- Data for analysis:
# # #
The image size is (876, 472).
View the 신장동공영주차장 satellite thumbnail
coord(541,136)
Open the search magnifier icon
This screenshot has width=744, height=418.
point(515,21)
# # #
- Task objective: Give back all the records exactly as they stand.

- Written reply:
The image size is (876, 472).
View the 신장동공영주차장 satellite thumbnail
coord(541,136)
Open the search magnifier icon
This screenshot has width=744, height=418.
point(515,21)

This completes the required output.